Seleção de Pacientes para VMP
A valvotomia mitral percutânea por balão foi executada, originalmente, em pacientes que não eram candidatos ideais, isto é, pacientes que estavam demasiadamente enfermos para o tratamento cirúrgico, que apresentavam outras doenças graves debilitantes ou que, por outras razões, não eram candidatos cirúrgicos . Apesar destes fatores adversos, foram obtidos alguns bons resultados no alívio da estenose mitral. 3,12,16,23 Outras pesquisas clínicas mostraram que alguns pacientes (aqueles com fibrose/calcificação valvar mínima e doença subvalvar mínima) são os melhores candidatos para a VMP, apesar de a área valvar final não poder ser tão grande. Pode ocorrer, também, uma reestenose mais precoce nestes pacientes.5 Pacientes com grave fibrose/calcificação e acentuado encurtamento subvalvares são maus candidatos para a VMP.1,5,12 Entretanto, a hipertensão pulmonar não é uma contra-indicação.7
Uma cuidadosa avaliação ecocardiográfica dos pacientes que apresentam estenose mitral é extremamente importante para decidir se o paciente é um bom candidato para a VMP. Desenvolvemos e validamos um sistema de classificação ecocardiográfica utilizando quatro características da valva mitral e de seu aparelho subvalvar para ajudar na seleção de pacientes para VMP.1,5,12
A valva mitral deve receber notas (Quadro 26-1) de 0 a 4 em relação às seguintes características (com 1 correspondendo a apenas um discreto espessamento, rigidez etc. e 4 correspondendo à doença avançada); - Espessamento de folheto
- Rigidez de folheto
- Calcificação de folheto
- Fibrose/espessamento subvalvar
Se uma nota ecocardiográfica acumulada for de 8 ou menos, o paciente é um bom candidato para a VMP. Se a nota estiver entre 9 e 11, a VMP pode apenas aumentar discretamente ou moderadamente a área da valva mitral. Se a nota ecocardiográfica estiver acima de 11, a VMP deve ser executada apenas se a troca de valva mitral não for uma opção, uma vez que os resultados da VMP neste grupo de pacientes são, habitualmente, insatisfatórios (Quadro 26-2 e Fig. 26-4).

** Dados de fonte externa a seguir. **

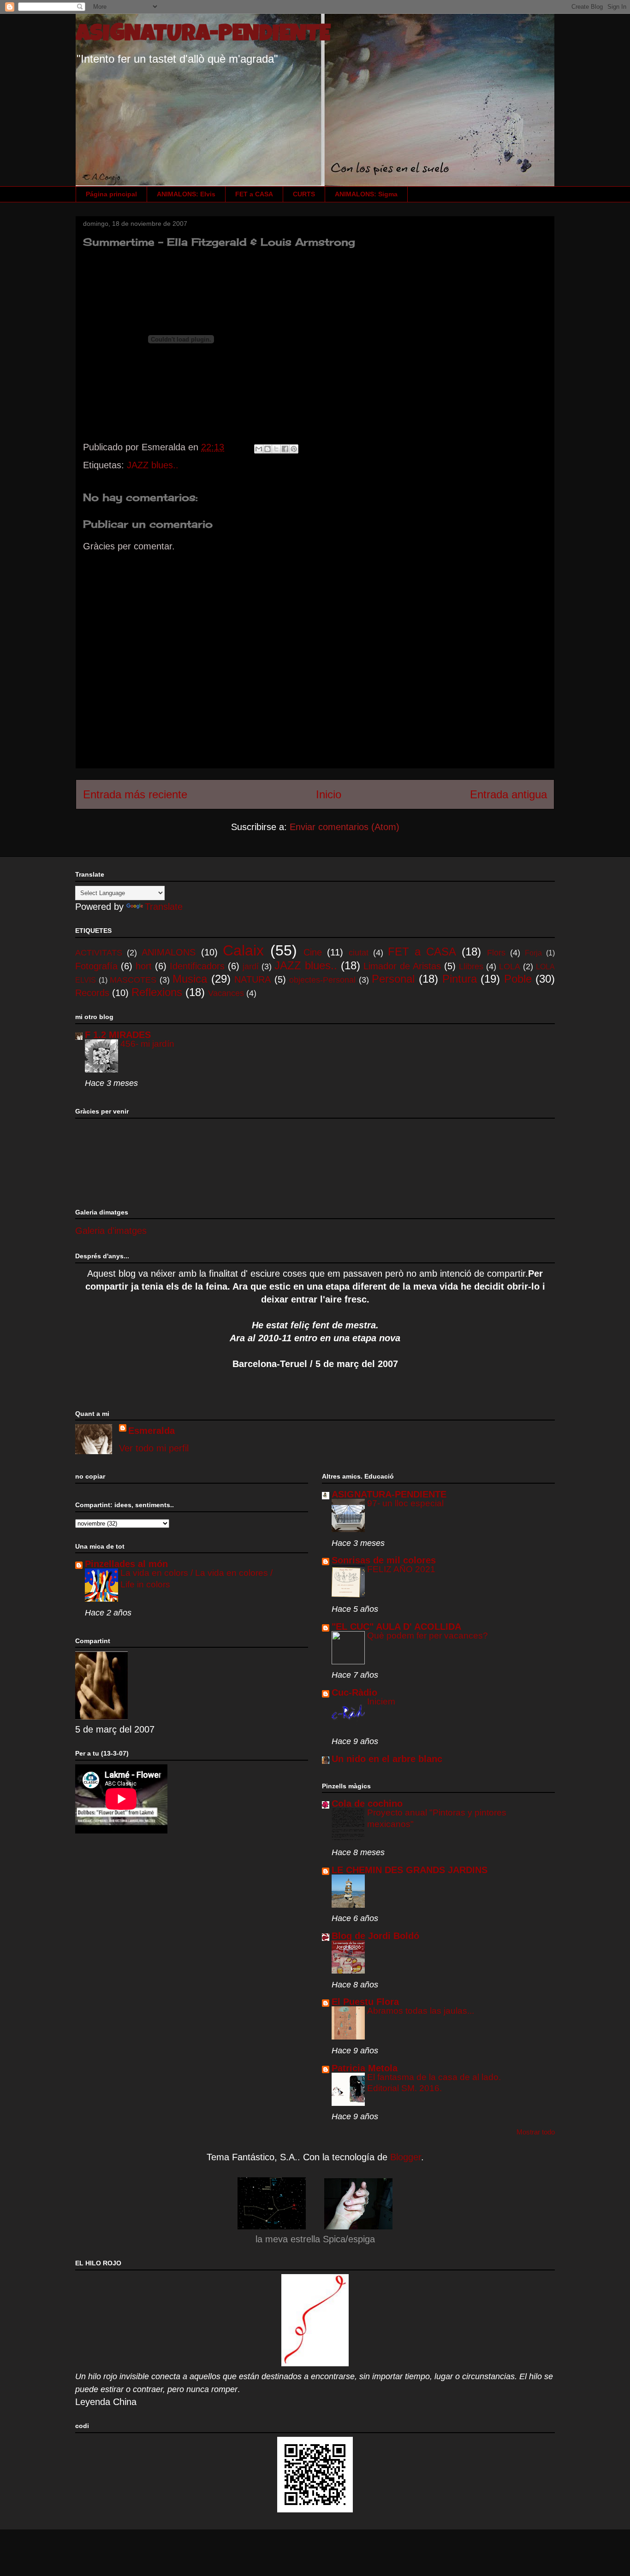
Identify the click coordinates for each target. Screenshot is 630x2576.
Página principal (111, 194)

A avaliação ecocardiográfica de qualquer paciente candidato a VMP deve incluir, também, uma avaliação da espessura do septo interatrial e uma cuidadosa pesquisa de evidências de trombose atrial esquerda. Se o septo interatrial for mais espesso do que o normal, isso. pode indicar a existência de um trombo atrial esquerdo laminar, possivelmente organizado, assentado sobre o septo interatrial. Se se encontrarem evidências de espessamento septal ou de trombose atrial esquerda deve-se proceder à anticoagulação com warfarina por três meses adicionais. Se, num novo estudo, ainda houver evidências de trombo atrial esquerdo, a VMP não deve ser tentada (Quadro 26-3).

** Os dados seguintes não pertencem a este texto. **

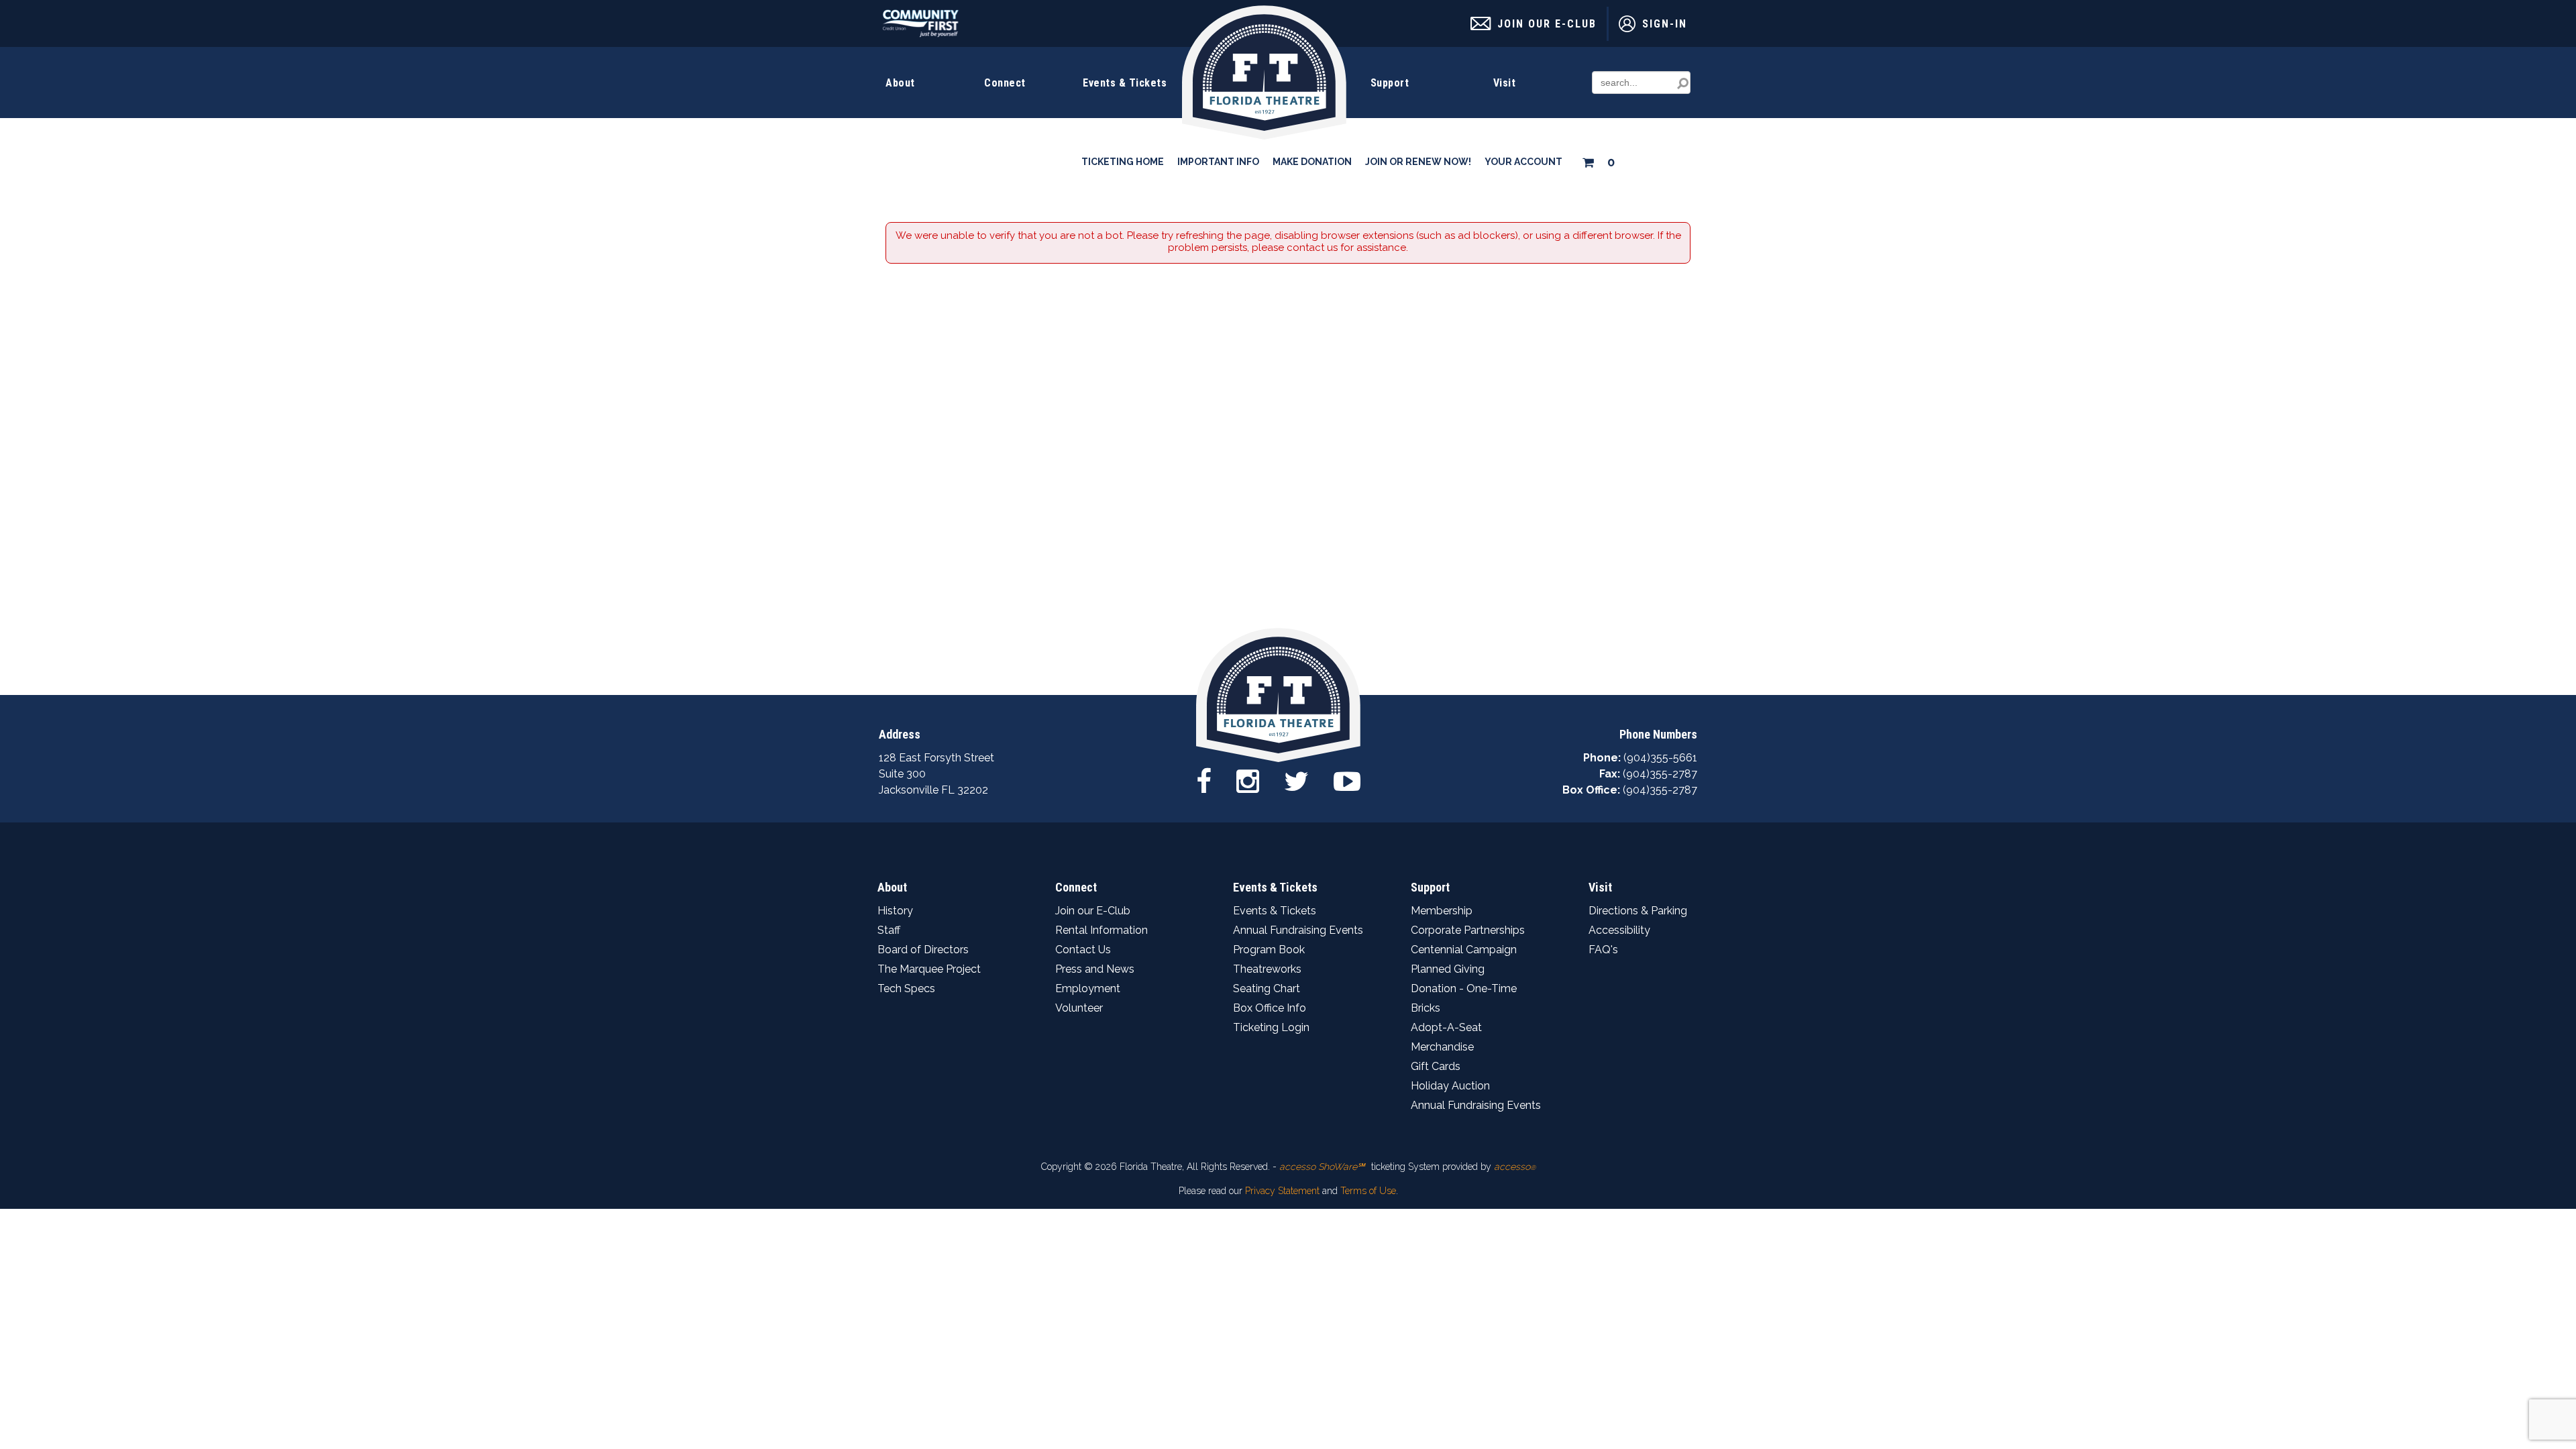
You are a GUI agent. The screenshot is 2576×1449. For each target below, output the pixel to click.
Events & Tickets (1125, 82)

Os achados ecocardiográficos de trombose atrial esquerda ou de uma embolia recente são contra-indicações absolutas para a VMP. Uma calcificação grave da valva mitral e/ou fibrose subvalvar são contra-indicações relativas. Preferimos anticoagular os pacientes por pelo menos dois a três meses antes do procedimento, para permitir que quaisquer trombos existentes no átrio esquerdo se organizem ou sofram lise, antes de se levar a cabo a VMP. A fibrilação atrial também aumenta a probabilidade de trombos atriais esquerdos.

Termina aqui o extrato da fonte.